» TASK DIRECTIONS:
Among the entries below, find the line with "Task: Click the bin -> usr/bin symlink entry" and the line with "Toggle the Puffs". Return exactly those lines and every line between them, but no pictures.

[Opening EXERCISE DATA section]

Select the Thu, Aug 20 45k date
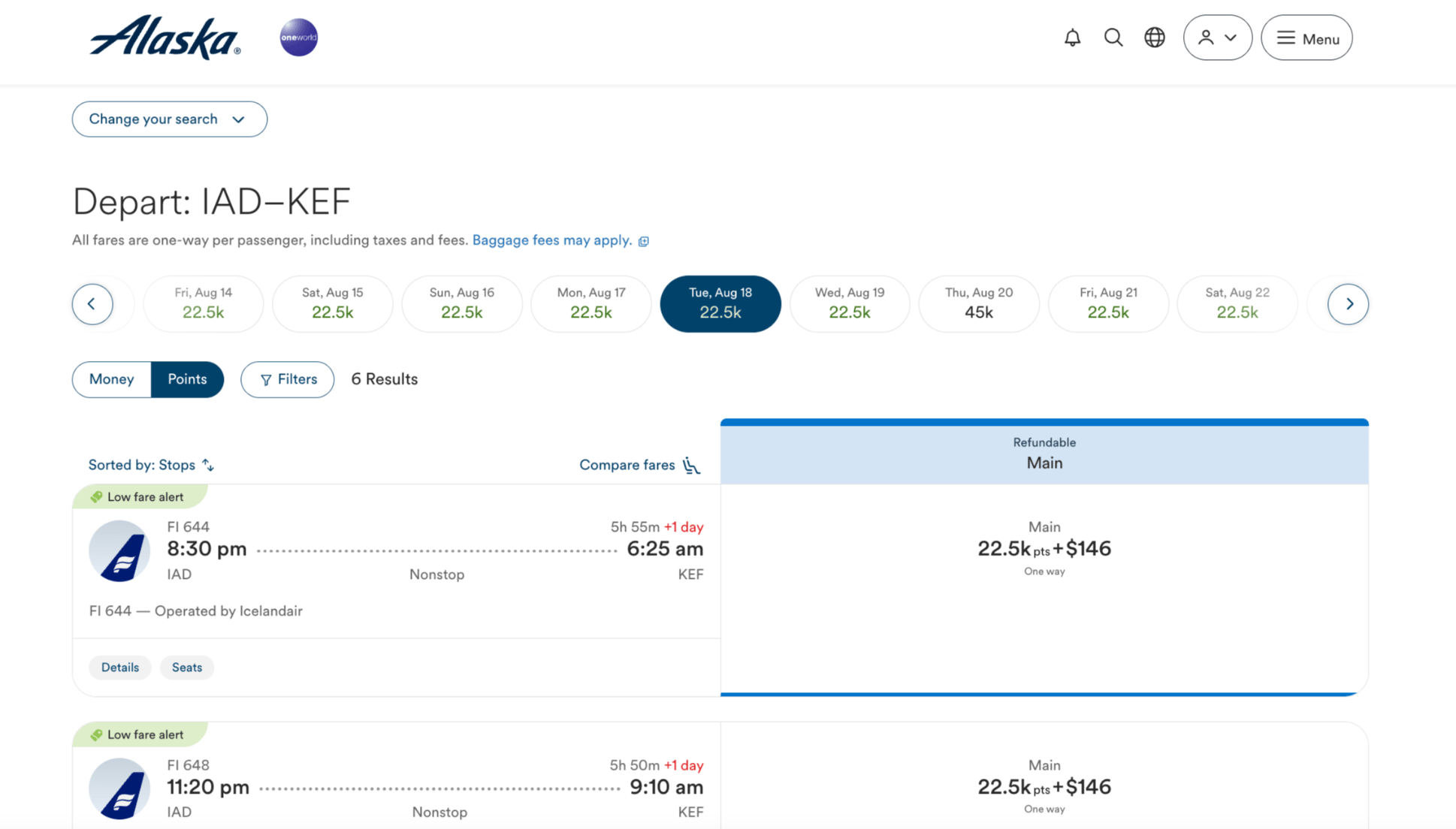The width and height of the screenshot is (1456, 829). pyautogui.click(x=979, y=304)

[Closing EXERCISE DATA section]
[Opening EXERCISE DATA section]

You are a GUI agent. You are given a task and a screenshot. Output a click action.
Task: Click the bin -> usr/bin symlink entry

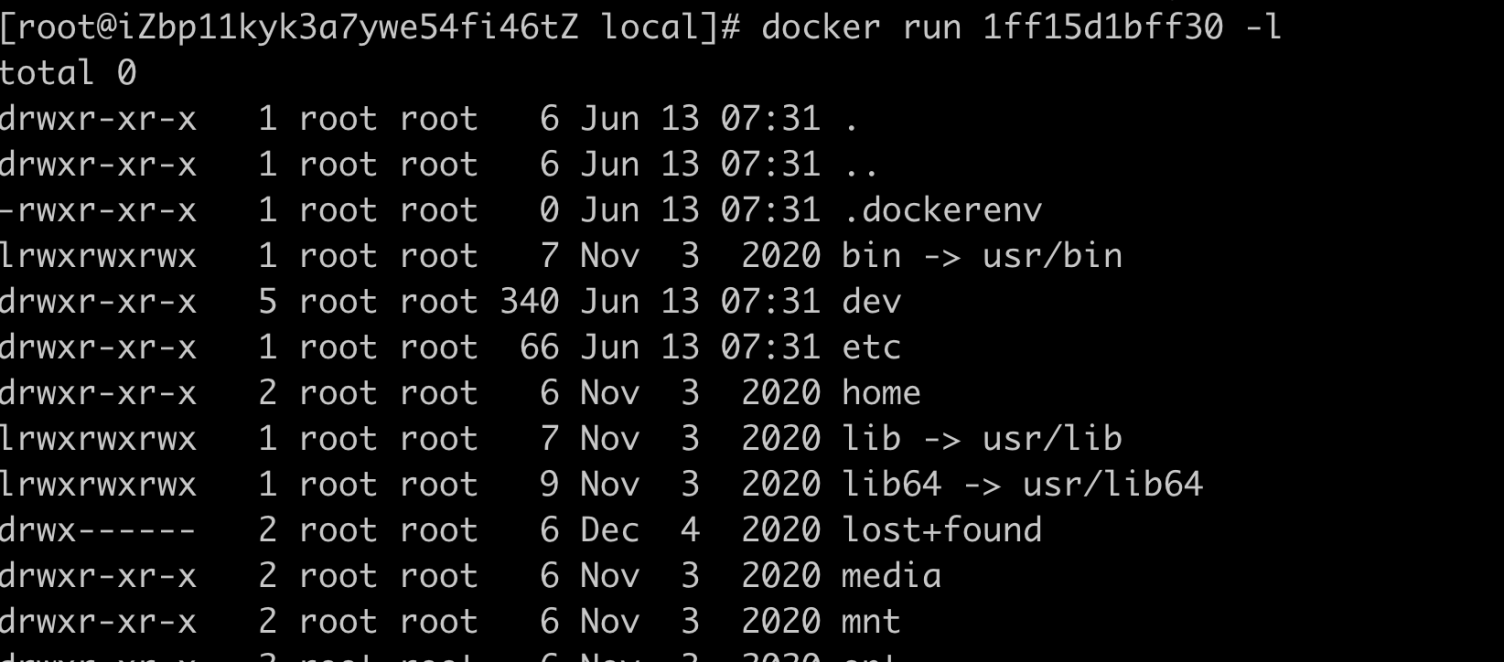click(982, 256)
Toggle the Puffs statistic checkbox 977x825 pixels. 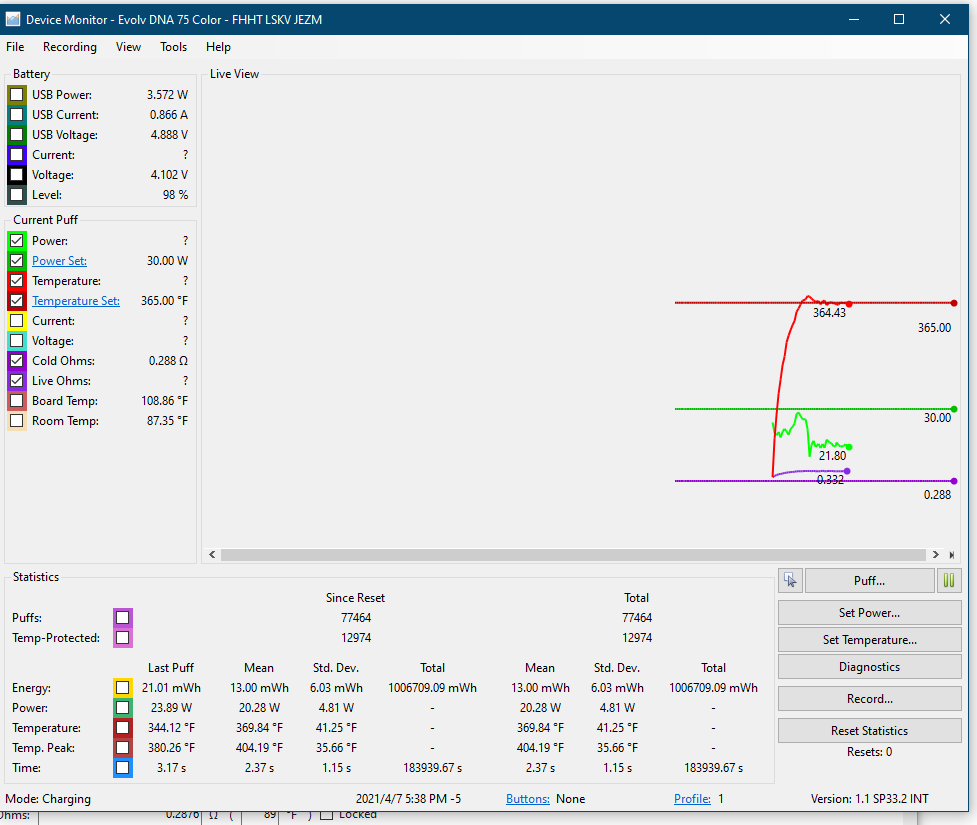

[Closing EXERCISE DATA section]
[Opening EXERCISE DATA section]

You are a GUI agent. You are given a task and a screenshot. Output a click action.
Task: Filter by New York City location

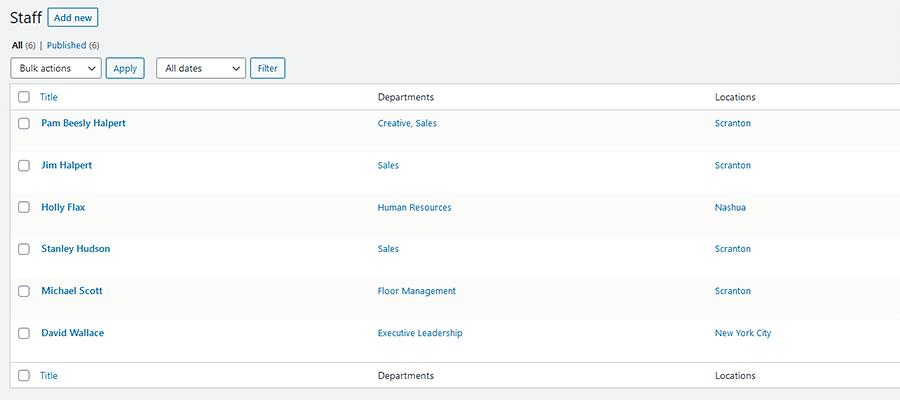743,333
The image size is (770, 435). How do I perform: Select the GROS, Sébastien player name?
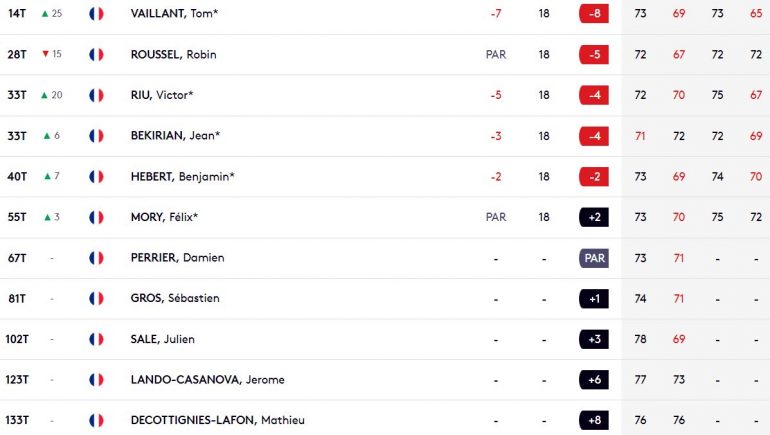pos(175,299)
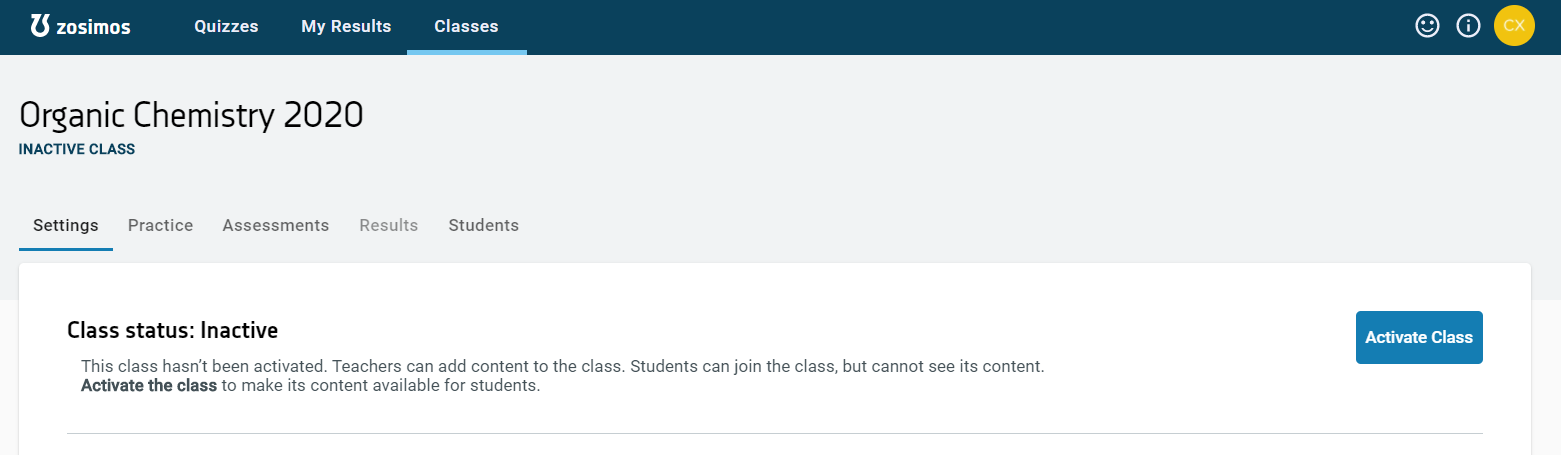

[Closing EXERCISE DATA section]

» WORKED SOLUTION:
Task: Click the bin -> usr/bin symlink entry

click(982, 256)
Toggle the Puffs statistic checkbox 977x825 pixels. 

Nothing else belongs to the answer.